I get asked all the time why people should upgrade from an address book like Outlook contacts to a business database (Customer Relationship Manager – CRM) like BatchBook. There are many great reasons to consider the upgrade, but you do have to decide if it indeed right for your company.
First, lets talk about the different levels. On the bottom, would be separate address books, typically in written form or Rolodexes. They’re not linked in any way and not even digitized, so it’s the way that business has been done for a long time without any benefits from modern technology. Then, there might be a digital address book like Outlook contacts or the contact manager on your phone. Once contacts are digital, they’re easy to email, to maintain and to backup. The real magic happens when they are synchronized or accessible across multiple devices and people. Most of the time, this isn’t possible or setup right. The next level might be a full-blown database like you can build with MS Access, FileMaker Pro, MySQL, etc. These are complicated and expensive to setup and maintain the right way. Most small businesses do not need this level of customization. It’s like buying the all the parts to build your new car, instead of going to a dealer and buying the car and driving it off the lot. Finally, there is a Customer Relationship Manager (CRM) which is a type of database that is pre-built for small businesses or sales teams with the information and tools they need to succeed. Some of the popular ones are SalesForce, ACT!, BatchBook, Zoho CRM and Sugar CRM. With so many, how do you choose the right one?
Choosing the right CRM means finding the one that matches the features and pricing for your needs. A word of caution, the more expensive and the free ones often share the same fault of having way too many features and options. They can become daunting, overwhelming and unmanageable. The mid-range ones are typically best suited for small business because they have the right selection of features for small teams. Ok, what are some of those features. Right now, many people care about info being “in the cloud” meaning that it’s accessible on various computers, smartphones and tablets. That way, you can enter it one time and access it anywhere. Another feature of a CRM versus lesser tools, is the ability to track tasks and activity. All CRMs have a calendar component to help manage the actual workflow of actual projects (or deals) as they move from leads, to prospects to happy customers. Whether you are a one-man biz or a well-oiled team, being able to list and track tasks in a CRM is a great way to manage future actions, monitor workflow and get status reports. Many of the modern web-based (also known as Software as a Service – SaaS) CRMs also integrate with other tools. ”Integration” is another hot item. For example, BatchBook integrates well with MailChimp (an email blast company) so that you can store your contacts in one place and use them in both activities. A steadfast feature of CRMS is the ability to generate reports. With all the data your’s storing (from to static contact info to weekly activity logs) you should be able to create some great status reports that allow you to visualize your work and help you keep your business on the right path. In summary, a good CRM links contact information, activity logs, tasks, emails, events and more all in one location for you to access on any device to help you do your job.
Setup and maintenance are often overlooked, yet they are amazingly important.
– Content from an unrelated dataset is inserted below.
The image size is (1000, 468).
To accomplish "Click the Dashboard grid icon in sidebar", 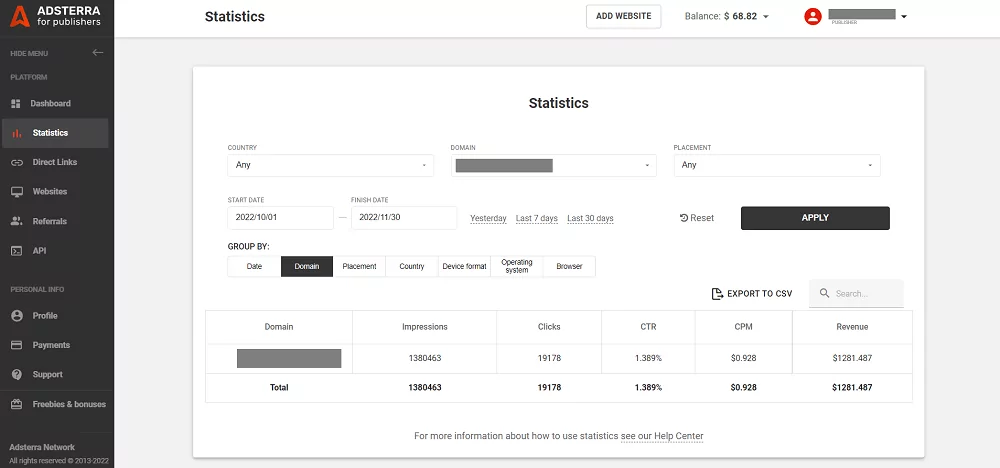I will [16, 104].
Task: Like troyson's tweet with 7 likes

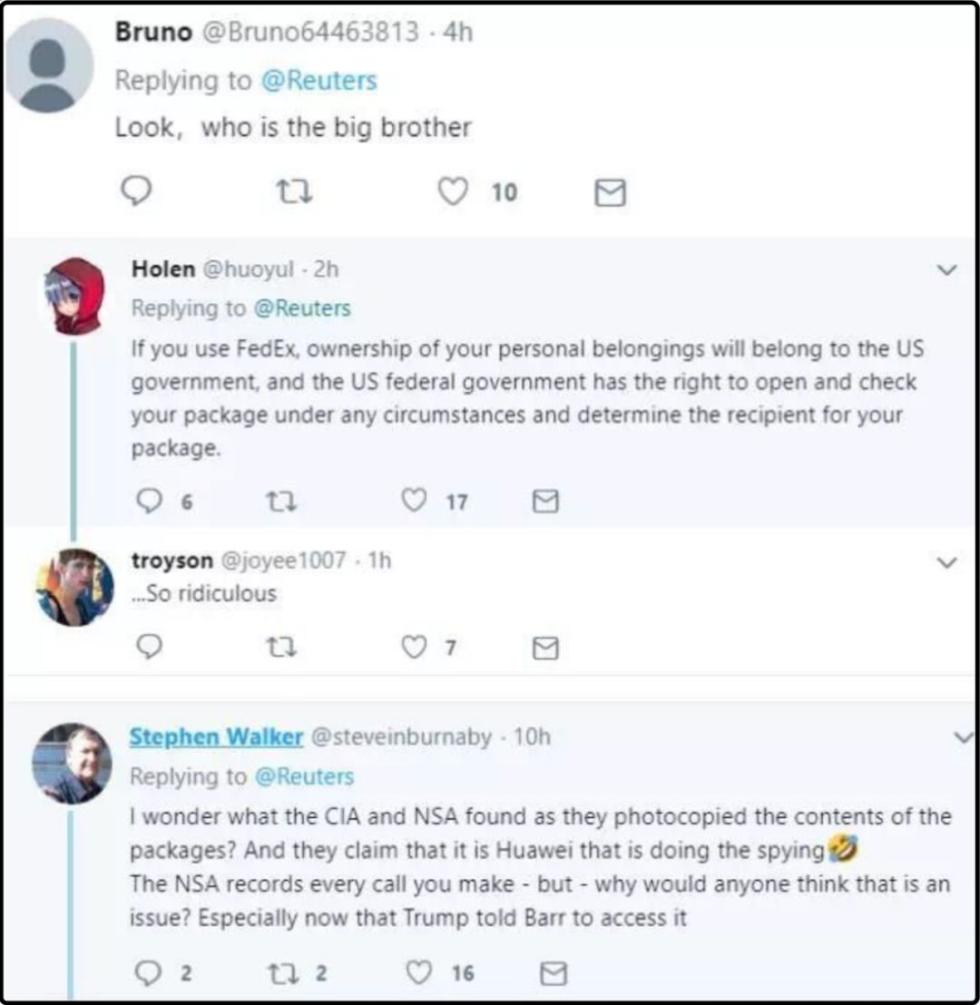Action: tap(413, 648)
Too many companies buy a CRM and then throw it at their team to use without setting it up, like hanging up an un-opened paint-by-numbers book in you lobby. Setting up a CRM involves looking at the information you currently have in your data and analyzing your business (for today and tomorrow) to see what information you may want to add based on forecasted needs and your actual work process. From there, you can add the fields, menues and features to tailor the CRM to work with your team and your style. A CRM has two main fail-points: bad data in and bad data out. You have to build the CRM to work with your current team and be realistic about what information they will and will not input. They you need to train them on how to use the software so that they actually look forward to opening it every day. On the other side, what’s the point of storing tons of data if you never use it? Creating these reports and viewing them regularly are a great way to improve your accountability and sales revenue. Maintenance is the other overlooked issue with CRMs. With so much data being stored and so many people accessing it, you’re bound to have corruption, duplication or worse. Put someone in charge of checking (and backing up) your database regularly.
When a business upgrades from old-fashioned address books to a modern, connected CRM, they can count on a slew of improvements in their business. A CRM allows you to store all your data in one central location that the team can access from computers and mobile devices, allowing them to get the info they need to do their job and provide better customer service. With a good setup and great reports, managers and entrepreneurs can track activities and hold teams more accountable. Finally, with modern integration with 3rd party systems, a great CRM can make work easier by getting rid of wasted activities duplicating data, managing multiple lists, etc. When it’s all setup right, a CRM can help your business sing!